● TEXT PROVIDED
The person's life consists of myriads of small dot-sized tasks. There is a lot of commotion that fills up all your space/time/soul. They are necessary things to do. But because you are busy you are postponing your big things - your dreams. "When I grow up". "When I get rich". "When I graduate". "When I retire". "As soon as I turn 30/40/50....". People think that the time is unlimited resource. When they get to the point where they suppose to start implementing their dreams, they find other more urgent things to do. So they move from a checkpoint to a checkpoint in their life, but their dreams are left out. The dreams are only frames to dot-filled pictures of their life.

Apr 23, 2012

Phillip Allen

at The approach (Frieze Art Fair New York 2012)


Permanence of the Unexpected Windfall, 2011

Our life experience as it moves from the current events(the bottom of the painting) to the distant past converts into logs. Wood logs (the central and upper parts of the painting). The father the events in time( farther up from the bottom) the more the logs are condensed, some events even collude creating a memory of an event that is actually several events happened a long time ago. All those memories (the logs) burden down onto our life, influencing our behavior and decisions. But we are getting help with this load. Our memory fails(the white-bordered semi-transparent figures). It fails for good reasons. It lets us make new decisions easier. It makes our memories feel better than they were.

Apr 20, 2012

Victor Vasarely

at William Weston Gallery Ltd( TEFAF Maastricht 2012)

● TASK STATEMENT
Continue the art blog text above, picking up after its final line. The records that follow are drawn from a separate source and are unrelated to the art blog text.

● STUDY MATERIAL

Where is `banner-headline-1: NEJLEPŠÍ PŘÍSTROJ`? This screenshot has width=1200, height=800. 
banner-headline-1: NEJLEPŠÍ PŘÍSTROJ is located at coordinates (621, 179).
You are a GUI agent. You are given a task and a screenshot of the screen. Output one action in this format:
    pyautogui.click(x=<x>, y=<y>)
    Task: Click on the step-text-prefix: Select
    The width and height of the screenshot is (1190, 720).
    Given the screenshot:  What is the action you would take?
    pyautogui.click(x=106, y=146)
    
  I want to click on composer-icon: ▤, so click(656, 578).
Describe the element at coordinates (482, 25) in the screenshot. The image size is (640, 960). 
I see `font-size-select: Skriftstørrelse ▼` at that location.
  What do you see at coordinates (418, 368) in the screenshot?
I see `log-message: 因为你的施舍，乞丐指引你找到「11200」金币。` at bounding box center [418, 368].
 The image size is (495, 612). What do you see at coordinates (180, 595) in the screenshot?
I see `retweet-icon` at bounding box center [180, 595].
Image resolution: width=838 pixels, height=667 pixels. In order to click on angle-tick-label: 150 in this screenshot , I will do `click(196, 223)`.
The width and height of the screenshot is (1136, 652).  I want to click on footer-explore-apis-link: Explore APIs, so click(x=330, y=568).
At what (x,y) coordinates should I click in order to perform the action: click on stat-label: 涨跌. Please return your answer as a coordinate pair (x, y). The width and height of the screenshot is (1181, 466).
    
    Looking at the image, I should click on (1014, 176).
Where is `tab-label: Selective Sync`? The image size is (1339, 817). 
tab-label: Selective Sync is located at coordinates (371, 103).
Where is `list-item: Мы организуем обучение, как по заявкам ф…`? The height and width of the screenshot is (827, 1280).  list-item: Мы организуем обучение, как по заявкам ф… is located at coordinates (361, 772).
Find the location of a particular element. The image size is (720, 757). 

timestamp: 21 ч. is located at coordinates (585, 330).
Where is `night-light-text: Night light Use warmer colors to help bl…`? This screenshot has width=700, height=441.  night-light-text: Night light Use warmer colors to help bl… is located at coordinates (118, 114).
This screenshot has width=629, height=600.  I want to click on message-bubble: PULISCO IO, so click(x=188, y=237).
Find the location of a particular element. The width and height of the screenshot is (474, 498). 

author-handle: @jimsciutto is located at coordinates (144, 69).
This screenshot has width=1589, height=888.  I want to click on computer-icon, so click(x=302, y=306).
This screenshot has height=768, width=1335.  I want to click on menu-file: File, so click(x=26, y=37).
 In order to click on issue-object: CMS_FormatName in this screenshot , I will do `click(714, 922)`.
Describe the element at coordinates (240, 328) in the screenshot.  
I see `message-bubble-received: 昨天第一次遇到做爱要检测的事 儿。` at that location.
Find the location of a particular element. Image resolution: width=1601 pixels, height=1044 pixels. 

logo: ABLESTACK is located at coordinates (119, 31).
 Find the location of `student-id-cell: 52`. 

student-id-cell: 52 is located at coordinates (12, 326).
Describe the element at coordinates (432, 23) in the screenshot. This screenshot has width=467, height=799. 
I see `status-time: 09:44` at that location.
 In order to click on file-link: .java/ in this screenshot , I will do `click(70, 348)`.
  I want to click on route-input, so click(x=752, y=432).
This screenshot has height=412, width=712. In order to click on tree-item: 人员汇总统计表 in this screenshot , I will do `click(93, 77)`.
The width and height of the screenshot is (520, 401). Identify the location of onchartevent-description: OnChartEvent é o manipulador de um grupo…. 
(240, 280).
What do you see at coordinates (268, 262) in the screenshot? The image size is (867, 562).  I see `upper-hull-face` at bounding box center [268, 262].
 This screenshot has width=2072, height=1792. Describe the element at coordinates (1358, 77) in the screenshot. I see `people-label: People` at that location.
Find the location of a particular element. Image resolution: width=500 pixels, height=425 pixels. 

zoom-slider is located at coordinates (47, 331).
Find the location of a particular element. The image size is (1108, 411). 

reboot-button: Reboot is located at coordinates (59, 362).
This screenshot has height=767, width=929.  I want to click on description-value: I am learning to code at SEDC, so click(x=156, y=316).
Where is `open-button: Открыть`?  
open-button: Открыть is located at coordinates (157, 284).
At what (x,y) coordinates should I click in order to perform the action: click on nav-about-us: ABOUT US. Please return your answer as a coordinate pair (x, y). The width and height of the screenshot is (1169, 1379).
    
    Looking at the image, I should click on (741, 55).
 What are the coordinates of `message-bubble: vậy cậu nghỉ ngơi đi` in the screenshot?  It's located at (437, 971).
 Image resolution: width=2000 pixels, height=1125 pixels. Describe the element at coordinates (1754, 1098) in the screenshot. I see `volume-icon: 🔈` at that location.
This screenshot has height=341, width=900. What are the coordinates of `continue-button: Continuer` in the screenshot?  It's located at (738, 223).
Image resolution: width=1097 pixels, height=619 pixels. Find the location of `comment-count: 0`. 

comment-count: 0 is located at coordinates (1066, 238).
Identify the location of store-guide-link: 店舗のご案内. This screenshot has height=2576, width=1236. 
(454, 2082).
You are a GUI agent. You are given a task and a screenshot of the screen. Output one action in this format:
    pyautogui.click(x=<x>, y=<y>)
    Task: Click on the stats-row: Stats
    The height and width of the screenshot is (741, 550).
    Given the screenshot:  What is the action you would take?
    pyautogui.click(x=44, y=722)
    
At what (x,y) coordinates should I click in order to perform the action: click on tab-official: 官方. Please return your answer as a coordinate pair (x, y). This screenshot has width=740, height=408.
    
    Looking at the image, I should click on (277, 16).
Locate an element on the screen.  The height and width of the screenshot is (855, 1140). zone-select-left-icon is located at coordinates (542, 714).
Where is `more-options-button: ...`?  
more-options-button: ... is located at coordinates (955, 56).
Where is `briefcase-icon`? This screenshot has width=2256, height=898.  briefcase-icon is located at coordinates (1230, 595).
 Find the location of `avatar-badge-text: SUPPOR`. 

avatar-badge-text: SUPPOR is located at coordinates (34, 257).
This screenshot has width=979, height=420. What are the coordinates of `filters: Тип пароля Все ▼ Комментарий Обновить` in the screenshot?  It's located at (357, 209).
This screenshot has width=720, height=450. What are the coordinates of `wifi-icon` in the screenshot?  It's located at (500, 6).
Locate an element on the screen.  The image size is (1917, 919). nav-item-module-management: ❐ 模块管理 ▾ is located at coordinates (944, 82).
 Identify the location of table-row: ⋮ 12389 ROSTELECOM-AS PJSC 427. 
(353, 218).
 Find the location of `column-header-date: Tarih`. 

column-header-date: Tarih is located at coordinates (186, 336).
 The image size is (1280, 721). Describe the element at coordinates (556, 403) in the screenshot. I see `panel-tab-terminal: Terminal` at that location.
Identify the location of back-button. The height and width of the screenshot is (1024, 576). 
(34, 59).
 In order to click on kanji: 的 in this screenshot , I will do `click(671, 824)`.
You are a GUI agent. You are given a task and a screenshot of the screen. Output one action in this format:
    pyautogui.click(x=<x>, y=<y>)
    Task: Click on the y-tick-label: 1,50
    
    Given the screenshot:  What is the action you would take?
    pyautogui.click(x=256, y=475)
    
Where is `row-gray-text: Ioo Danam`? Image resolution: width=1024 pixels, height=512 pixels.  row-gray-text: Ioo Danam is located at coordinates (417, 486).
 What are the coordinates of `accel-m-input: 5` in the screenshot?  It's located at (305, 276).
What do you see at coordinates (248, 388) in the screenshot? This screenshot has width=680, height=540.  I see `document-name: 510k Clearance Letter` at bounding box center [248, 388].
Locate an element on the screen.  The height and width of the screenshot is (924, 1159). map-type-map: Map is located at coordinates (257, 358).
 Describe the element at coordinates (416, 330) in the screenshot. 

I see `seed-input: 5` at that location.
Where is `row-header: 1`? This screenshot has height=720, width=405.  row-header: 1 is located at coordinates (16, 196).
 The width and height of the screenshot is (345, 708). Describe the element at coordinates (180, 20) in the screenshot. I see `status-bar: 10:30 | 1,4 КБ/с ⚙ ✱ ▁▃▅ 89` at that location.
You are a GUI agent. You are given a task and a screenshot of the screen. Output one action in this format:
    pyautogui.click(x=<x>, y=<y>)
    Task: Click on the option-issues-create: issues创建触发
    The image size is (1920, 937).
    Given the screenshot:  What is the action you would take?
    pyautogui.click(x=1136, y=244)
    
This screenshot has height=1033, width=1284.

● EXERCISE OUTPUT
Kapolna - Réponses à Vasarely. Replies to Vasarely, 1973

 It's a box. You are looking inside the box.Usually you hear: "Think outside the box". But life in the box is not as easy as it seems. The inside is not a big empty space. It is sets and sets of collections of other smaller boxes, figures and shapes. It is a difficult task to arrange them, so they fit into a nice pattern.And for those who want to go outside, there are always doors. You just need to find them (orange and violet figures).

Apr 18, 2012

Joan Miró

at Waterhouse and Dodd (TEFAF Maastricht 2012)



Sans Titre
You have a hive of different thoughts (the gray figure in the lower left corner). You have passion (the red figure in the lower center). Then one of the thoughts adjacent to the passion gets extended, becoming an idea(a black line between the gray figure and the red figure going up to the black figure in the center). Fueled by the passion the idea grows into a  something real. It is already a thing that you do. Combining it with other ideas of yours(the black line bordering the red figure from the right) and with ideas from others(the black line from the yellow figure) takes your thing to another level. In the process of doing the thing you create other ideas(the black lines extended from the black figure). They may not lead to anything else. And maybe the thing will die off eventually, but the main thing is that while you are busy with all of these, you find new passions(the color circles : green, blue, violet, gray).

Apr 12, 2012

Karel Appell

at Osborne Samuel(TEFAF Maastricht 2012)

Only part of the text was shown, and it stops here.